LiDAR-based 3D scene perception is a fundamental and important task for autonomous driving. Most state-of-the-art methods on LiDAR-based 3D recognition tasks focus on single frame 3D point cloud data, and the temporal information is ignored in those methods. We argue that the temporal information across the frames provides crucial knowledge for 3D scene perceptions, especially in the driving scenario. In this paper, we focus on spatial and temporal variations to better explore the temporal information across the 3D frames. We design a temporal variation-aware interpolation module and a temporal voxel-point refiner to capture the temporal variation in the 4D point cloud. The temporal variation-aware interpolation generates local features from the previous and current frames by capturing spatial coherence and temporal variation information.

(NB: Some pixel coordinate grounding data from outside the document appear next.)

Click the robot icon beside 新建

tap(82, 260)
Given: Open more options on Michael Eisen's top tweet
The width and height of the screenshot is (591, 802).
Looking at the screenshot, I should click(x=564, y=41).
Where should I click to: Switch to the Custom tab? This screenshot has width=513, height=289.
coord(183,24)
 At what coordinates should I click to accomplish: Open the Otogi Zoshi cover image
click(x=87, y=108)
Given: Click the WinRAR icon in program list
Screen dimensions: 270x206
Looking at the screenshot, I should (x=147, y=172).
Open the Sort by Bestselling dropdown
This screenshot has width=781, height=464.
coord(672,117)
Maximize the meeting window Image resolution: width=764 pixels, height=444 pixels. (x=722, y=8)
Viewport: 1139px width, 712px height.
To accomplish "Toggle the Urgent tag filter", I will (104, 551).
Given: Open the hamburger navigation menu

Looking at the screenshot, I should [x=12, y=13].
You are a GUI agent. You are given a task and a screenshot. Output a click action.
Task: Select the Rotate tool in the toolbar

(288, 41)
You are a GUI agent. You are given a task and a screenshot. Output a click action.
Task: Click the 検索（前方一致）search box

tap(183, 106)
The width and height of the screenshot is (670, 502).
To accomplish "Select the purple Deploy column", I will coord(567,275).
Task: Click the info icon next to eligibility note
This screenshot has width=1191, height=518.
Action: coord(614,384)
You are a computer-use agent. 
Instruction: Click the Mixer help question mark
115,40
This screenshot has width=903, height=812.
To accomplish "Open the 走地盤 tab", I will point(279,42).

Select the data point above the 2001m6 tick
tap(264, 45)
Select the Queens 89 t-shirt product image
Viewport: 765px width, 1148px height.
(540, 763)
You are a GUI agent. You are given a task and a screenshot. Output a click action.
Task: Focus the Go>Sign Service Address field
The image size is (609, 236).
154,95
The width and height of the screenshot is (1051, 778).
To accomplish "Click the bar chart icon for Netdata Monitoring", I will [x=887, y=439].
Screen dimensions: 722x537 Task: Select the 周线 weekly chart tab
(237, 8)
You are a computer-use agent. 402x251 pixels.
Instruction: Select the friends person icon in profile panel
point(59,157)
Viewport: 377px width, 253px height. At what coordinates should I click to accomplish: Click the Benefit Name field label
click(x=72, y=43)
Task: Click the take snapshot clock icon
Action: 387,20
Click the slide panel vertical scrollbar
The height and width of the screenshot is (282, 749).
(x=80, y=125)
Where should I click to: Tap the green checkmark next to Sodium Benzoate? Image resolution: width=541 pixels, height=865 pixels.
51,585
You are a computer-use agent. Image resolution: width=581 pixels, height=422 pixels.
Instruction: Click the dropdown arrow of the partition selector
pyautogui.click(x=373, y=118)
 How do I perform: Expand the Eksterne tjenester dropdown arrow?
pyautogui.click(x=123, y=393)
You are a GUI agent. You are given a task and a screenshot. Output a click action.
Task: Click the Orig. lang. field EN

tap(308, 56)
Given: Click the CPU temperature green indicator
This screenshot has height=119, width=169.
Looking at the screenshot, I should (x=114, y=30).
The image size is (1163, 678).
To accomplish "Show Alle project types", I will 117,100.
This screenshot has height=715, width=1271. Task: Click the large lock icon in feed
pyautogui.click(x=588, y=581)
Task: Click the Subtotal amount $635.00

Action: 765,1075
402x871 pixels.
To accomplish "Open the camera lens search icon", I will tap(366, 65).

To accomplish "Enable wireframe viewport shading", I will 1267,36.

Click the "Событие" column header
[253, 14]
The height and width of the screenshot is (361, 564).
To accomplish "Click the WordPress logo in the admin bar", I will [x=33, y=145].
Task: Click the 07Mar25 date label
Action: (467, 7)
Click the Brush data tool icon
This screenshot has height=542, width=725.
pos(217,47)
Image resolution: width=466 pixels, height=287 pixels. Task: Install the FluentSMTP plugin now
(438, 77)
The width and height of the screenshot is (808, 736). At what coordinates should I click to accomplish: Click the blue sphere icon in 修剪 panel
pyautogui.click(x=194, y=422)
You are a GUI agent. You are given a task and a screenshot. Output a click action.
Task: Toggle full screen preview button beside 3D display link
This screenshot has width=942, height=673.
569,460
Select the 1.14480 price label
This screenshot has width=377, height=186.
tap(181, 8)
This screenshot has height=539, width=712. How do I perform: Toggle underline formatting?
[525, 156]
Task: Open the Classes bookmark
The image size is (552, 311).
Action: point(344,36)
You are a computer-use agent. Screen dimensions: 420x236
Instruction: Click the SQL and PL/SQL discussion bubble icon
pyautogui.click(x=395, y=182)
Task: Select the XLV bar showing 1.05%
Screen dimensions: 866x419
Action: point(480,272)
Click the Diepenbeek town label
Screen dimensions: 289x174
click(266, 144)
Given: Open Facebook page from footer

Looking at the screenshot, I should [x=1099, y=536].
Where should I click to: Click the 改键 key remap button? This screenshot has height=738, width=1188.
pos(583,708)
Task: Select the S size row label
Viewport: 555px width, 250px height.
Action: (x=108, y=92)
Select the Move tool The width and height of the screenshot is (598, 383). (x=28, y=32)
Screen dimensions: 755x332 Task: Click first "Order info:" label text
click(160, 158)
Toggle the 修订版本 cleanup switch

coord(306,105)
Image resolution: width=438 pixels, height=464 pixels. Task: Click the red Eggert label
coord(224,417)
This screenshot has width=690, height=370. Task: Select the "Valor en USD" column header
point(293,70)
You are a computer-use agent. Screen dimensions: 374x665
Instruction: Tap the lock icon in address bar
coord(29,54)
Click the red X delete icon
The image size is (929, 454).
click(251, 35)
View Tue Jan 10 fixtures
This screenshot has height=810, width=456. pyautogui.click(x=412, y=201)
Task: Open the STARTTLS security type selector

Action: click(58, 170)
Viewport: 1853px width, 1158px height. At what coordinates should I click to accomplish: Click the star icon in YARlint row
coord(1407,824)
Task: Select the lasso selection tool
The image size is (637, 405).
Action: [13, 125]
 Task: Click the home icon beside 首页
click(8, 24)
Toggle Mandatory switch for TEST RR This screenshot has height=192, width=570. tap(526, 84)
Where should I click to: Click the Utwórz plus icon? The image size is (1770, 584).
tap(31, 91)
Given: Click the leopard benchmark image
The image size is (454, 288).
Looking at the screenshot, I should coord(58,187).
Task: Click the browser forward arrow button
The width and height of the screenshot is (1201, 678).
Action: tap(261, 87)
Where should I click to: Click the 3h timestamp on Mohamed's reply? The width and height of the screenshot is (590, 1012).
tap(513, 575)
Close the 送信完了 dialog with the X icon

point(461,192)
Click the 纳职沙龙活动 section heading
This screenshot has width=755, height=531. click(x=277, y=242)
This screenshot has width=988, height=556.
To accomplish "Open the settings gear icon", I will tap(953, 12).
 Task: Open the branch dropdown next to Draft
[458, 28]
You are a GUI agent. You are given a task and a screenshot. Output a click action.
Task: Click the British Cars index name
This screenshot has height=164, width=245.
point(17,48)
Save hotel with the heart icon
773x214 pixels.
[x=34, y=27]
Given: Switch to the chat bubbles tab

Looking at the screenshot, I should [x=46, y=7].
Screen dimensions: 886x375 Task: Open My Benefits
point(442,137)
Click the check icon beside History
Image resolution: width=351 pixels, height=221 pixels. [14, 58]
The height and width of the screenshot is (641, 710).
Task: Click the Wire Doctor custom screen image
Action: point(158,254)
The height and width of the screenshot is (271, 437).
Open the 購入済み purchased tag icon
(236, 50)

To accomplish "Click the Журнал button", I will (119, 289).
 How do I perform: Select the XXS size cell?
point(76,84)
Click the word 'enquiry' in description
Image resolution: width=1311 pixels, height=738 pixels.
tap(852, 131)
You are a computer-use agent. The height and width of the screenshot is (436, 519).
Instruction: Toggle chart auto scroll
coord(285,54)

The temporal voxel-point refiner builds a temporal graph on the 3D point cloud sequences and captures the temporal variation with a graph convolution module. The temporal voxel-point refiner also transforms the coarse voxel-level predictions into fine point-level predictions. With our proposed modules, the new network TVSN achieves state-of-the-art performance on SemanticKITTI and SemantiPOSS. Specifically, our method achieves 52.5\% in mIoU (+5.5% against previous best approaches) on the multiple scan segmentation task on SemanticKITTI, and 63.0% on SemanticPOSS (+2.8% against previous best approaches).